I started a draft implementation of my identity synchronization idea. In the course of doing this I ran across a minor problem.My initial idea was to keep things very simple: a shared resource would be a collection of bits, and the users of the API would handle all aspects of interpretation. The library would handle bookkeeping details but would defer conflict resolution to the caller — handing back two versions of a file (three-way merge is a possibility, too, but I’m not convinced it is worth the effort) and having the caller respond with a merged version.
Now suppose you log in on your laptop and make some changes while disconnected. When you subsequently reconnect, the ideal would be for all the identity data to automatically resynchronize with the server.
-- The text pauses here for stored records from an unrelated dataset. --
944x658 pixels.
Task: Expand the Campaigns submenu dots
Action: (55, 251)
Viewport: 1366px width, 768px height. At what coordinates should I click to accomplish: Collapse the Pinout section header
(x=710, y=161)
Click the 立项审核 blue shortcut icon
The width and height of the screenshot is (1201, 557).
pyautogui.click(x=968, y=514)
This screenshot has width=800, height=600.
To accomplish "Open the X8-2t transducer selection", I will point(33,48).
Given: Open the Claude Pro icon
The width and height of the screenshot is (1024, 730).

This seems like the most useful thing to do — I don’t want to have to actually restart RSSOwl for my saved blog-reading sessions to be available to my other machines.
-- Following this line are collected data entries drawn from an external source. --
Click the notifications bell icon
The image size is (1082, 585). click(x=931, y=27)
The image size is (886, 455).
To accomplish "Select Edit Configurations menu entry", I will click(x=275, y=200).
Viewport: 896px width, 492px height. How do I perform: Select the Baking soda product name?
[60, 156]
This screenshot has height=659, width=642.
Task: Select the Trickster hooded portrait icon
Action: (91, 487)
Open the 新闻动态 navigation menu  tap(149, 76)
Unfortunately this throws a wrench into the naive approach outlined above. If the synchronized data is uninterpreted bytes, then any conflict will mess up the idea of generic synchronization without running a particular application to handle a merge.
One way to fix this would be to mandate a file format so that the merge code can be generic. I’m not very fond of this. The other, and I think superior, plan would be to handle conflicts monotone-style: let all commits succeed, and handle merging on demand. In this model we can upload a file (with some ancestry info); when downloading updated files from the server we would simply download all available “head” files and the application would perform multiple merges.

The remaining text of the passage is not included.